AgriConnect aims to change that by tackling the full ecosystem — from production to markets, logistics, and finance. The World Bank has committed to investing $9 billion annually by 2030 to support agribusiness growth and to mobilise additional billions from partners and private investors.
What AgriConnect Seeks to Do
The initiative focuses on practical steps that can unlock Africa’s agricultural potential:
Finance and risk-sharing mechanisms to help farmers and agribusinesses access capital.
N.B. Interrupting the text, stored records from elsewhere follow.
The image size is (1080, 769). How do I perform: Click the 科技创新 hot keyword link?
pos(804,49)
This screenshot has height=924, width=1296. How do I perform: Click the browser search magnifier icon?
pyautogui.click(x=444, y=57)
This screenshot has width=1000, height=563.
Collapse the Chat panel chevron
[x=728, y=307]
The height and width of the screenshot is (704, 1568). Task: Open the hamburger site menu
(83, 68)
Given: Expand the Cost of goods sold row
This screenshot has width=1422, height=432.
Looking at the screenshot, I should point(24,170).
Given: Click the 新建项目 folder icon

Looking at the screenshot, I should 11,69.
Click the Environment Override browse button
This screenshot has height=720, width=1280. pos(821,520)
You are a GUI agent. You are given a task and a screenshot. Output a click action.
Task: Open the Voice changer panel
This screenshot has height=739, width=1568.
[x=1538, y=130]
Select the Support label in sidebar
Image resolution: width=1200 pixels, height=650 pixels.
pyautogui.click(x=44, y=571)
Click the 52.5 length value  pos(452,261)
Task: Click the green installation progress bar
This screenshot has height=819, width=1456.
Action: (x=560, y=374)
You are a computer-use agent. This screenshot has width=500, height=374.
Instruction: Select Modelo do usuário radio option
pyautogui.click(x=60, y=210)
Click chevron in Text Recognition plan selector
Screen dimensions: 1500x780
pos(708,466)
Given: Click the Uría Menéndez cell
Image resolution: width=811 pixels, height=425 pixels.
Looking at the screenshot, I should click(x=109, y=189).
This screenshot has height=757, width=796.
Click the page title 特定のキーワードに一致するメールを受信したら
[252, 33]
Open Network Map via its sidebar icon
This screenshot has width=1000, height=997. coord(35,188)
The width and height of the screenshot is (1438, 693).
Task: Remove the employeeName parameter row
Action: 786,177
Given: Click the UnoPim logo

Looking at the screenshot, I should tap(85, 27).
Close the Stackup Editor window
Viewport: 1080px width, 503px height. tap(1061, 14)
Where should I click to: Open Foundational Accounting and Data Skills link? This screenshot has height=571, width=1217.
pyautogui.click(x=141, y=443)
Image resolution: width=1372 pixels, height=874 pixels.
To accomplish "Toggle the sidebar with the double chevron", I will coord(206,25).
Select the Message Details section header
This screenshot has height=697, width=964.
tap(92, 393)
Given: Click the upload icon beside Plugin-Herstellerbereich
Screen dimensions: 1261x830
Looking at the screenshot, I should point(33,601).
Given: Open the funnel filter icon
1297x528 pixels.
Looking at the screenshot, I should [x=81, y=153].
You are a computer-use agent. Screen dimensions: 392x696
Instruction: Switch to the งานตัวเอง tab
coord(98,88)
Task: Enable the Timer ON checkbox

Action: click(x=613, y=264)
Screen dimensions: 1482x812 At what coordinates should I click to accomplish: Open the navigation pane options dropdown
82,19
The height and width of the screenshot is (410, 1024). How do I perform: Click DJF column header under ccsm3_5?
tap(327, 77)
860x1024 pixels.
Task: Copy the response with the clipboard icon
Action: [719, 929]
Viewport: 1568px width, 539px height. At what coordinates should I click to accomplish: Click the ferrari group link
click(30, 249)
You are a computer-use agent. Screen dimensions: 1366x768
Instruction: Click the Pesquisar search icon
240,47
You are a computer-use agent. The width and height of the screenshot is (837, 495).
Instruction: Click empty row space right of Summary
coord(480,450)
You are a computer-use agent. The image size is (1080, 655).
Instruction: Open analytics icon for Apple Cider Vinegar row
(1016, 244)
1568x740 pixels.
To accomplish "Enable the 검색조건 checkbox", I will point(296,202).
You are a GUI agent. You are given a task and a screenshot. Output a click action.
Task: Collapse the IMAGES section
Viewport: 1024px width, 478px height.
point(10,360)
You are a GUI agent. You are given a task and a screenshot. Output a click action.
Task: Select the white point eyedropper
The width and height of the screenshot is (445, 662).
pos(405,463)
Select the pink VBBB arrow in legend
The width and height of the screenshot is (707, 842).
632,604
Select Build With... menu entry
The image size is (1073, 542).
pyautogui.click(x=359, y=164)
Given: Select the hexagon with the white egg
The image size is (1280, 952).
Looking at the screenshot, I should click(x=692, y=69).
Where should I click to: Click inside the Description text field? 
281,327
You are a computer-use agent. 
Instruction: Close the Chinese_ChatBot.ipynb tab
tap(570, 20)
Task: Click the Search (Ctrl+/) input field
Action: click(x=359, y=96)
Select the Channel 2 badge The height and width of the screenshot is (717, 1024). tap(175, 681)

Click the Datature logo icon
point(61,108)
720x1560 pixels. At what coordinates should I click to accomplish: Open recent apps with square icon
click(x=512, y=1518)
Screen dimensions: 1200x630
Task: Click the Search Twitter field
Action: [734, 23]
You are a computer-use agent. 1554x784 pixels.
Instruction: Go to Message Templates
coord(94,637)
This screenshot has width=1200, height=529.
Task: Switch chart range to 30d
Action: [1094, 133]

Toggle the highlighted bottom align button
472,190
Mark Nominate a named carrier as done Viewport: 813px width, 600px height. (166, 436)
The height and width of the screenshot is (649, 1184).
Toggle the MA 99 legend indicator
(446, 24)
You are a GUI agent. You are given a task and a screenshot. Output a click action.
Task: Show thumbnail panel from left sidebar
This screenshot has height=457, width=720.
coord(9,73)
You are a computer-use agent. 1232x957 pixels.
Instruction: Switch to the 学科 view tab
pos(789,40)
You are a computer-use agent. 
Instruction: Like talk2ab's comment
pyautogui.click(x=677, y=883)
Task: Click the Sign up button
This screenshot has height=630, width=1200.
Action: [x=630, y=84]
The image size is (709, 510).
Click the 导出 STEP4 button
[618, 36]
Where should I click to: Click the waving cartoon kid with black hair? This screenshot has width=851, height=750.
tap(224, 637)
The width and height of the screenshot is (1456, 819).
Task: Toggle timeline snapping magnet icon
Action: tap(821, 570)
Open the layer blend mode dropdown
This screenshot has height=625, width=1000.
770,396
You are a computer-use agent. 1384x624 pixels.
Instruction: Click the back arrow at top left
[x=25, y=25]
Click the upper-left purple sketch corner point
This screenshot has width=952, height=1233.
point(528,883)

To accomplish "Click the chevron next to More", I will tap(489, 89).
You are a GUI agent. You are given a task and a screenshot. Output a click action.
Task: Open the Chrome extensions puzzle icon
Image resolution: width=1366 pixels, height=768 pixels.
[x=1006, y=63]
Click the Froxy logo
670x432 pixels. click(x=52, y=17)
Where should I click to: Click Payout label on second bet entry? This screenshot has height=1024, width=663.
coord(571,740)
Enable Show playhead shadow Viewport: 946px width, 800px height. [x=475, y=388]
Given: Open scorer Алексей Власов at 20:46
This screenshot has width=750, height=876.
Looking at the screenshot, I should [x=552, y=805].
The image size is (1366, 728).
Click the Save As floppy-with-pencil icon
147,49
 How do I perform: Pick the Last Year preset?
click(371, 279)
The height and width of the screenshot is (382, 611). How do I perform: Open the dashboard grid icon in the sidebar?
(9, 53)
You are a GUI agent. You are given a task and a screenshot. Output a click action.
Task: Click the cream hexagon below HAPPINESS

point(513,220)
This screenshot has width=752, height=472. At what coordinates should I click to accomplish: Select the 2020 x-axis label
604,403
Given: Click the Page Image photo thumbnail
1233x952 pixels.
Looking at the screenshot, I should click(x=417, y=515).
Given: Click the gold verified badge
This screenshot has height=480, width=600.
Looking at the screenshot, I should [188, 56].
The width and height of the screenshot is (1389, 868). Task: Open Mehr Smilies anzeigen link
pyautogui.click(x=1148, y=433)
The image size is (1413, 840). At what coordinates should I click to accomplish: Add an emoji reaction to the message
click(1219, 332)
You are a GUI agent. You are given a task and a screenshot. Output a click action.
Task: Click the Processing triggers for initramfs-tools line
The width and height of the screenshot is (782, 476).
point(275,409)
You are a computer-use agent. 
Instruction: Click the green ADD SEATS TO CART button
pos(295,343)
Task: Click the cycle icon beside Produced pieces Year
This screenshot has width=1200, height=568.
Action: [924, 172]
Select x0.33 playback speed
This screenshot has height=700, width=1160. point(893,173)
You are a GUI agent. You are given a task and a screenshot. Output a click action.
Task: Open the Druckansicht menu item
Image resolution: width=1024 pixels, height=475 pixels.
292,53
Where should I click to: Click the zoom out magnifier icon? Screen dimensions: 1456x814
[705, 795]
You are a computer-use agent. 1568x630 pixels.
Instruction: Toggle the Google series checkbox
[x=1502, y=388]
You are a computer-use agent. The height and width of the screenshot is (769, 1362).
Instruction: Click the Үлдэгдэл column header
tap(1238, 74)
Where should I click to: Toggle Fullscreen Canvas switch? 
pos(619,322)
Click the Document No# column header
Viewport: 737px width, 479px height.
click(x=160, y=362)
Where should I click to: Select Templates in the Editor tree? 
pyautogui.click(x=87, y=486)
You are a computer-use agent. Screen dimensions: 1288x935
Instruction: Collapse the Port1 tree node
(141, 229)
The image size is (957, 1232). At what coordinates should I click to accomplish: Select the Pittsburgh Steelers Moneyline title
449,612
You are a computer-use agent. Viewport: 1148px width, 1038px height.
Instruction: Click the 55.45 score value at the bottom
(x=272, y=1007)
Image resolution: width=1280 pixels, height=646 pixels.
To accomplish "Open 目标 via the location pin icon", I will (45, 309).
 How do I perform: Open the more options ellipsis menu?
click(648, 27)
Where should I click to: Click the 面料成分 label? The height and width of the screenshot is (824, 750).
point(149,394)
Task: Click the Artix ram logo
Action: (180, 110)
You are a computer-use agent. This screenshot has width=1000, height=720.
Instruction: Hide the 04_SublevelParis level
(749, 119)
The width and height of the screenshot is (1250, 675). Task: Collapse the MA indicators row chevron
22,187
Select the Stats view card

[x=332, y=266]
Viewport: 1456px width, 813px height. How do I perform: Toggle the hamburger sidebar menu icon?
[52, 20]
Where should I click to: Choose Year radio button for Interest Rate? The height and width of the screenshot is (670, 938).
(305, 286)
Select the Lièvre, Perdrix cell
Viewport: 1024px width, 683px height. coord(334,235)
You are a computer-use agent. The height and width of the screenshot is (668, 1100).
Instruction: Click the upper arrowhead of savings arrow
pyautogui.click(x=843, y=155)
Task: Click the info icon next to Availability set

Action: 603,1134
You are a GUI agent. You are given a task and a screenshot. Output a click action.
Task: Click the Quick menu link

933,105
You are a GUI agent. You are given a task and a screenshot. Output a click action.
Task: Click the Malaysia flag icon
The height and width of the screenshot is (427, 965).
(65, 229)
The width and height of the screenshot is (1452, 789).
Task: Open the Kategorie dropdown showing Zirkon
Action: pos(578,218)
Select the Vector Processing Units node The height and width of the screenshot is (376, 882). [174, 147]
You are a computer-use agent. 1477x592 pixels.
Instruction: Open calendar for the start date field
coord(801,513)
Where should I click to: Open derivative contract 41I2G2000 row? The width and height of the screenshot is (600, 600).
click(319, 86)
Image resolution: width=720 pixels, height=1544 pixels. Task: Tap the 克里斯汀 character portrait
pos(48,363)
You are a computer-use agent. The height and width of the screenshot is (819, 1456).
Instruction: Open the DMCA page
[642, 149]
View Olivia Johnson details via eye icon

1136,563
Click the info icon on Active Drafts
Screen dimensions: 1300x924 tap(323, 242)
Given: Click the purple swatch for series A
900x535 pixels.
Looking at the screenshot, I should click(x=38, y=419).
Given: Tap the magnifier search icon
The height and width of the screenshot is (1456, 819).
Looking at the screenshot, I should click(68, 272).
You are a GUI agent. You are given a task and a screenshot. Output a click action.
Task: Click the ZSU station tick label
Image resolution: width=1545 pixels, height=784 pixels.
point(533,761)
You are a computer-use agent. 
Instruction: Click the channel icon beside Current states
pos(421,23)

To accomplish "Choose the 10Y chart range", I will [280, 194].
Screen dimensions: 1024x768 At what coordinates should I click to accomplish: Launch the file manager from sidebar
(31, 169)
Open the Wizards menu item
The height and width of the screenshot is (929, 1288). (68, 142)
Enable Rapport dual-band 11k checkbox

Infrastructure and logistics to improve storage, reduce losses, and connect rural areas to regional markets.
Policy and institutional support to help governments attract investment and create enabling environments.
Digital and data-driven agriculture to connect farmers, buyers, and lenders more efficiently.
Inclusive participation that ensures women, youth, and farmers in fragile regions benefit equally.
AgriConnect is designed not just to grow more food, but to grow more opportunity — by turning small farms into viable enterprises and building stronger local value chains across Africa.
The Road Ahead
The ambition is clear, but delivery will be complex. Success will depend on how effectively countries tailor AgriConnect to local realities, how quickly private capital can be mobilised, and how well governments coordinate policy and investment.
If implemented with local ownership and strong partnerships, AgriConnect could help move African agriculture from subsistence to scale — unlocking jobs, investment, and resilience at every link in the value chain.
KCL Global will continue to follow AgriConnect’s rollout and explore how African governments, investors, and agribusinesses can position themselves to take advantage of this new wave of agricultural investment.